Anselm Kiefer will be presented with the J. Paul Getty Medal at the Morgan Library, New York, New York on November 13, 2017.
The J. Paul Getty Trust announced on March 22, 2017 that it will present the annual J. Paul Getty Medal to artist Anselm Kiefer and writer Mario Vargas Llosa at a dinner in New York City on November 13, 2017.
Since it was established in 2013 by the trustees of the J. Paul Getty Trust, the medal has been awarded to six individuals to honor their extraordinary contributions to the practice, understanding and support of the arts.
“We shall honor two of the world’s great artists. Anselm Kiefer and Mario Vargas Llosa are both engaged in big ideas and historic moments, and they share with the Getty a passionate commitment to global culture,” said Maria Hummer-Tuttle, chair, J. Paul Getty Board of Trustees.

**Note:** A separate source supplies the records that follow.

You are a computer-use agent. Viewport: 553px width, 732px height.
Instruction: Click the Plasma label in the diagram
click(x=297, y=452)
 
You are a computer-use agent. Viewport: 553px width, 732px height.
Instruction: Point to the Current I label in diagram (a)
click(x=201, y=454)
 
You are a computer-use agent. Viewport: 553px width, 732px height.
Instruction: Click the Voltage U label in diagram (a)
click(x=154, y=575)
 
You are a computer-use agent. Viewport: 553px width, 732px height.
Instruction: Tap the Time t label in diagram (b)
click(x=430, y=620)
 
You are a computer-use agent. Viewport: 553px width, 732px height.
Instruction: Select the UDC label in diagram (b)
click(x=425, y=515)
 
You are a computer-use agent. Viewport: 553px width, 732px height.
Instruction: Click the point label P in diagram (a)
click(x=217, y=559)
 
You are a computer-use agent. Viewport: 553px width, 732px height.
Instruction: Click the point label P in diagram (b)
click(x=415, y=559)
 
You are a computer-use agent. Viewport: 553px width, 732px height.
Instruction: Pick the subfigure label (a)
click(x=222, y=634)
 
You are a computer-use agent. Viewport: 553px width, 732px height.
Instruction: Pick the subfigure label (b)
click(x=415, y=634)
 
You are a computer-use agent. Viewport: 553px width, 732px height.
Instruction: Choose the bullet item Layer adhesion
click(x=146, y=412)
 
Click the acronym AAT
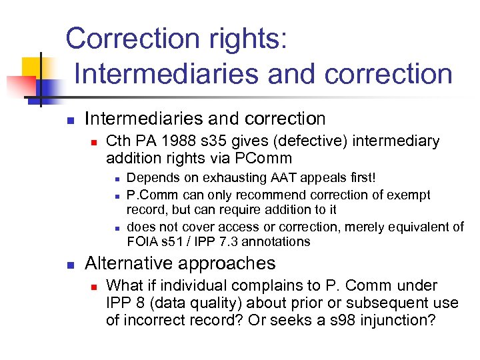[x=286, y=178]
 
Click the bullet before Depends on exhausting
[x=116, y=179]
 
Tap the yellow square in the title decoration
[x=32, y=67]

Anselm Kiefer is a German painter and sculptor noted for powerful work and complex subject matter. His art deals with controversial issues from recent history, including the devastating power of war, the cycle of destruction and renewal, the place of women in history, and the relation of micro- and macrocosm. His works are included in numerous public collections, including the Museum of Modern Art and the Solomon R. Guggenheim Museum, New York; Tate Modern, London; and The Broad Museum in Los Angeles. “His work is epic in its ambition and references the travails of history,” said Cuno. “He tells a rich and confounding narrative, full of deep and life-enriching pathos.”
Past recipients of the J. Paul Getty Medal have included Harold Williams and Nancy Englander, who were honored for their leadership in creating today’s Getty; Lord Jacob Rothschild, for his leadership in the preservation of built cultural heritage; Frank Gehry, for transforming the built landscape with buildings such as the Walt Disney Concert Hall; Yo-Yo Ma, for his efforts to further understanding of the world’s diverse cultures; and Ellsworth Kelly, for paintings and sculptures of the highest quality and originality.
Anselm Kiefer's monumental body of work represents a microcosm of collective memory, visually encapsulating a broad range of cultural, literary, and philosophical allusions—from the Old and New Testaments, Kabbalah mysticism, Norse mythology and Wagner’s Ring Cycle to the poetry of Ingeborg Bachmann and Paul Celan.
Born in Donaueschingen, Germany in 1945 during the closing months of World War II, Kiefer reflects upon Germany’s post-war identity and history, grappling with the national mythology of the Third Reich. Fusing art and literature, painting and sculpture, Kiefer engages the complex events of history and the ancestral epics of life, death, and the cosmos.
Kiefer’s oeuvre encompasses paintings, vitrines, installations, artist books, and an array of works on paper such as drawings, watercolors, collages, and altered photographs. The physical elements of his practice—from lead, concrete, and glass to textiles, tree roots, and burned books—are as symbolically resonant as they are vast-ranging. By integrating, expanding, and regenerating imagery and techniques, he brings to light the importance of the sacred and spiritual, myth and memory.
Kiefer’s work has been shown and collected by major museums worldwide including the Centre Georges Pompidou, the Grand Palais and the Musée du Louvre in Paris, France; The Royal Academy of Arts, London; Museo Nacional Centro de Arte Reina Sofía, Madrid and Guggenheim Museum Bilbao, Spain; Fondation Beyeler, Basel, Switzerland; The Israel Museum, Jerusalem and the Tel Aviv Museum of Art, Israel; The Art Institute of Chicago; The Philadelphia Museum of Art; The Museum of Contemporary Art, Los Angeles; The Museum of Modern Art, New York; The San Francisco Museum of Modern Art; Musée d’Art Contemporain de Montréal, Canada; Sezon Museum of Art, Tokyo, Kyoto National Museum of Art, and Hiroshima Museum of Contemporary Art, Japan.